Metis hatte etwas, was ihn von all meinen andern Gefährten unterschied: er war ein strenggläubiger und gesetzestreuer Jude. Wir sprachen nicht viel davon; ich ließ ihn gewähren, und er bemühte sich nicht, auf mich Einfluß zu gewinnen. Wenn er bei mir zum Arbeiten war, nahm er nur etwas Obst an. Als ich ihm einmal Gebäck anbot, sagte er lächelnd: „Was ich nicht definieren kann, das sehe ich als verboten an“. Eines Tages, als ich mit ihm unterwegs war, hatte ich in einem Hause etwas zu erledigen. Ich gab ihm vor der Haustür schnell meine Aktenmappe zum Halten und ging hinein. Zu spät fiel mir ein, daß es Samstag sei und daß man am Sabbath nichts tragen dürfte. Im Torbogen fand ich ihn geduldig warten. Ich entschuldigte mich, daß ich ihn in meiner Gedankenlosigkeit zu etwas Verbotenem genötigt hätte. „Ich habe nichts Verbotenes getan“, sagte er ruhig, „nur auf der Straße darf man nichts tragen, im Hause ist es erlaubt“. Dazu war er im Eingang stehen geblieben und hatte sich sorgfältig gehütet, einen Fuß auf die Straße zu setzen. Das war eine der talmudistischen Spitzfindigkeiten, die mich abstießen. Ich sagte aber nichts.

Als ich später in Göttingen anfing, mich mit religiösen Fragen zu beschäftigen, fragte ich ihn einmal brieflich nach seiner Gottesidee: Ob er an einen persönlichen Gott glaube. Er antwortete kurz: Gott ist Geist. Mehr sei darüber nicht zu sagen. Das war mir, als ob ich einen Stein statt Brot bekommen hätte.

Ich bekam nach Göttingen regelmäßig jede Woche einen Brief. In den Ferien arbeiteten wir zusammen deutsche Literatur: ich fürs Staatsexamen, er zur Doktorprüfung. In dieser Prüfung hatte er [143] zunächst Pech und mußte sie ein zweitesmal machen. Das bedrückte ihn sehr. Bei seiner öffentlichen Promotion war ich zugegen; dabei lernte ich auch seine Eltern kennen und wurde von ihnen freundlich begrüßt, auch von der Mutter, die meinen Einfluß früher so gefürchtet hatte.

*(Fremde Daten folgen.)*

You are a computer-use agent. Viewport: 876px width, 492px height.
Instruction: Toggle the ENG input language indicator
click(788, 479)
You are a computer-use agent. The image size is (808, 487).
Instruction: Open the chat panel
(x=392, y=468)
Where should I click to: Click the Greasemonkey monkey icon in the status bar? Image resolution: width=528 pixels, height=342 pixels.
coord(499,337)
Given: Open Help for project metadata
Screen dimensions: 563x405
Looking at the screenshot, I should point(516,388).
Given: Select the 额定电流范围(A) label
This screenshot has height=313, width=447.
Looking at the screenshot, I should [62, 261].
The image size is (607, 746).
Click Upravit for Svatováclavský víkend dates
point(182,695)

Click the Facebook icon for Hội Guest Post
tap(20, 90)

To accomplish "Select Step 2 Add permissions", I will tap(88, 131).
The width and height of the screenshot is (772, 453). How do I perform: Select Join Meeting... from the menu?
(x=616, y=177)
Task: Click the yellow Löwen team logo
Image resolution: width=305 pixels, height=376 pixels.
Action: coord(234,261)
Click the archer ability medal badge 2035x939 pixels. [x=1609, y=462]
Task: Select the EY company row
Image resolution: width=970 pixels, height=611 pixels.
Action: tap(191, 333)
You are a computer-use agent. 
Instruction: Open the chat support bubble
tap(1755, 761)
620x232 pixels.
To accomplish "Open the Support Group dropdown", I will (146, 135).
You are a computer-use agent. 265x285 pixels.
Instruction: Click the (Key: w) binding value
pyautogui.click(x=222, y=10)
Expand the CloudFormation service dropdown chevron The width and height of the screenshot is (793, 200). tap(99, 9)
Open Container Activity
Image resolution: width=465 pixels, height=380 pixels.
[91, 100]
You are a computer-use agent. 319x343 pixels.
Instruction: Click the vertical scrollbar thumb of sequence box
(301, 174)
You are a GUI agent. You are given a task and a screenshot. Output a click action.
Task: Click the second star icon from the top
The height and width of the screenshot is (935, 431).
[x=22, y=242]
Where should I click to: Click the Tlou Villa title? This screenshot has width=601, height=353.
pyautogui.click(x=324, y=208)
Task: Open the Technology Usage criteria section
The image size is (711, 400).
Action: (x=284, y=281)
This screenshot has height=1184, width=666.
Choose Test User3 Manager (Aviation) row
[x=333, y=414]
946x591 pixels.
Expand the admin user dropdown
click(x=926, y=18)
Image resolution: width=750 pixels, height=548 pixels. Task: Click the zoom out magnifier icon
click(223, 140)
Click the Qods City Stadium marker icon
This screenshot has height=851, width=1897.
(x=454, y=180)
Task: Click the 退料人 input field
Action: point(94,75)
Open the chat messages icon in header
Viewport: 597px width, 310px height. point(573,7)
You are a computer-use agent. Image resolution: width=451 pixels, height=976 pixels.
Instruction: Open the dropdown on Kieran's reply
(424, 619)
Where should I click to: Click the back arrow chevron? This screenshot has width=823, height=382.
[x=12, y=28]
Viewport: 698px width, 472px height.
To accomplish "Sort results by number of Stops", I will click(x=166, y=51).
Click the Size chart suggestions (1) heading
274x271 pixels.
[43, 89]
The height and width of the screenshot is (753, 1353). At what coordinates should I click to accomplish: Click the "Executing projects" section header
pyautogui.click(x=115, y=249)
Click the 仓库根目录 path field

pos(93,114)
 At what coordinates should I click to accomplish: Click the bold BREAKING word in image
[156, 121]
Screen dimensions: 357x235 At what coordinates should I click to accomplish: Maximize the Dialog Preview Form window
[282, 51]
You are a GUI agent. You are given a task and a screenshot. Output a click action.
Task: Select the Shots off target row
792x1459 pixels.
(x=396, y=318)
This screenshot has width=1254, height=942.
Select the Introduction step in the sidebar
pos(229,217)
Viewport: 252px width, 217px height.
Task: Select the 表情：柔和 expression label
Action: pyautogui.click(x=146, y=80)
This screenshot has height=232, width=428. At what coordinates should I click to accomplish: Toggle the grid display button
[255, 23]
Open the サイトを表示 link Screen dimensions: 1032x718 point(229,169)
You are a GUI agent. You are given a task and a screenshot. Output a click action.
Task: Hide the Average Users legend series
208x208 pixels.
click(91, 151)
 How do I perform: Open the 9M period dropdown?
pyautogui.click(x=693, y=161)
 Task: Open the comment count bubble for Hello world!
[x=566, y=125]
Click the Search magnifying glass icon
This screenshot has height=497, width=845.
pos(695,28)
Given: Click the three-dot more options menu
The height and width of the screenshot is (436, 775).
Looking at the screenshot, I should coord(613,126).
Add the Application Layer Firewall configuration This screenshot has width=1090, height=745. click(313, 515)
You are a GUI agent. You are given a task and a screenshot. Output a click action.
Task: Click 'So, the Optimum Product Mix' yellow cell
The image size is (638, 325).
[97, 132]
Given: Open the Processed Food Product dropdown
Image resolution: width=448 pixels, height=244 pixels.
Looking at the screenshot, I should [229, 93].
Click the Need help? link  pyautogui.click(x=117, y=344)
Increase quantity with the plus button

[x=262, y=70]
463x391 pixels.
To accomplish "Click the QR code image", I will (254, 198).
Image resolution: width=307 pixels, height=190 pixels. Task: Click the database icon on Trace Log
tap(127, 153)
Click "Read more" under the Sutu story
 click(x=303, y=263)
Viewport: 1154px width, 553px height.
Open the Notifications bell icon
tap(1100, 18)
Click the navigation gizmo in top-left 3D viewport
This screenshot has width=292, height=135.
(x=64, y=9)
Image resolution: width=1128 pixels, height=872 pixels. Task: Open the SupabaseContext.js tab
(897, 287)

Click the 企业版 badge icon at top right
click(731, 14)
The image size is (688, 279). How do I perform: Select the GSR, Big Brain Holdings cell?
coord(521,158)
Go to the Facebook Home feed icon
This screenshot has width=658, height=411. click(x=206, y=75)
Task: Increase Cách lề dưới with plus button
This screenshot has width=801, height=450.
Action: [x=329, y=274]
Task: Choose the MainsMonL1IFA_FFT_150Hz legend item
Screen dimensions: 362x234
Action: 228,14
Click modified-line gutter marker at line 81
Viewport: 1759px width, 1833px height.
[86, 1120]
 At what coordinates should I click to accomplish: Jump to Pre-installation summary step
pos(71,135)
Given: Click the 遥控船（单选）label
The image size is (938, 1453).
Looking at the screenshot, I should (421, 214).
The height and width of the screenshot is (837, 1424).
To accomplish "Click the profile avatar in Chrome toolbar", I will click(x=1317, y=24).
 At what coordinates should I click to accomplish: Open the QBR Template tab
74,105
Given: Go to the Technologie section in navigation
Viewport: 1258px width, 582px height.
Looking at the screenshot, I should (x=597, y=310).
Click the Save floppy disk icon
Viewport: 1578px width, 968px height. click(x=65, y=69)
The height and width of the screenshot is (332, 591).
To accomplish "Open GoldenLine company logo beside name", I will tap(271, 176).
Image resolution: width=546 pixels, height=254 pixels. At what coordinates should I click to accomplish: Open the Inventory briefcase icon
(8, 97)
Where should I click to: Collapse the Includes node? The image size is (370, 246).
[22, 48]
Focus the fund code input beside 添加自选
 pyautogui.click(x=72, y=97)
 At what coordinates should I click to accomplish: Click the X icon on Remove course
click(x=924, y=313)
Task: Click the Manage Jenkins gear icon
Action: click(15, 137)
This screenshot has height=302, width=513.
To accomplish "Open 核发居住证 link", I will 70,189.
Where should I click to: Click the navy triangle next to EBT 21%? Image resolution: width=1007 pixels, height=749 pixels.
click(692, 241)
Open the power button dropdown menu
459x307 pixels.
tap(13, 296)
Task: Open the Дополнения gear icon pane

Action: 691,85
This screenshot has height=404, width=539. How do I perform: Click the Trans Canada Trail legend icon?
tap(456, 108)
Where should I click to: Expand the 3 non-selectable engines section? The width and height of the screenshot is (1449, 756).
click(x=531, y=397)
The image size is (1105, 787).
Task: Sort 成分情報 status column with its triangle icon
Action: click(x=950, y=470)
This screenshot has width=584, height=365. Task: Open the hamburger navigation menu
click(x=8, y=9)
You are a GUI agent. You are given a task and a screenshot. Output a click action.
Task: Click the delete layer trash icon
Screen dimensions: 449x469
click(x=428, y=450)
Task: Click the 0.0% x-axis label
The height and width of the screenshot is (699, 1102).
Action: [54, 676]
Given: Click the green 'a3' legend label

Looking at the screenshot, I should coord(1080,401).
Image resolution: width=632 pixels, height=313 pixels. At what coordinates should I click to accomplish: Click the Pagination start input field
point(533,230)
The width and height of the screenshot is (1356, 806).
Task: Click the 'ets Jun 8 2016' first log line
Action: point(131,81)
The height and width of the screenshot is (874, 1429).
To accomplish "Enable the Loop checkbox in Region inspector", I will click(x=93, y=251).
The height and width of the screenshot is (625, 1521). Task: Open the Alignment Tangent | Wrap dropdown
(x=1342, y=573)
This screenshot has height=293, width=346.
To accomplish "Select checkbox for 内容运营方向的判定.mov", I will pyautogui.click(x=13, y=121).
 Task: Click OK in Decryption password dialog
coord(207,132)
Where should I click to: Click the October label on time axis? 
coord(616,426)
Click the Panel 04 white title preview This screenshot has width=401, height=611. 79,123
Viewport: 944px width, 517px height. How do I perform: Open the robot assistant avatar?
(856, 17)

Als ich später „summa cum laude“ promovierte, schrieb er mir: „Und es kam, wie es kommen mußte“. Zum Kriegsdienst war er untauglich. Er hatte indessen auch Staatsexamen gemacht und trat in den Schuldienst ein. Nach Freiburg bekam ich überraschend die Nachricht, daß er an einer Lungenentzündung gestorben sei.

Meine Angehörigen schickten mir die Todesanzeige und berichteten mir, wie traurig der Anblick der Eltern am Grab des einzigen Kindes gewesen sei. Natürlich schrieb ich ihnen, und später kam mir öfters der Gedanke, ob ich wohl die Mutter einmal aufsuchen solle. Die Erwägung, daß meine spätere Entwicklung ihr wohl ganz unverständlich sei, hielt mich aber immer wieder davon zurück. Ich weiß nicht, wie er selbst sich zu dieser Entwicklung gestellt hätte. Es war schon eine gewisse Entfremdung eingetreten, als ich ins rein wissenschaftliche Fahrwasser einlenkte. Ich hatte ihn in Breslau in die Pädagogische Gruppe eingeführt, und es war ihm schmerzlich, daß die, die ihm die Erziehungsfragen nahe gebracht hatte, nun selbst einen ganz anderen Weg einschlug.


4.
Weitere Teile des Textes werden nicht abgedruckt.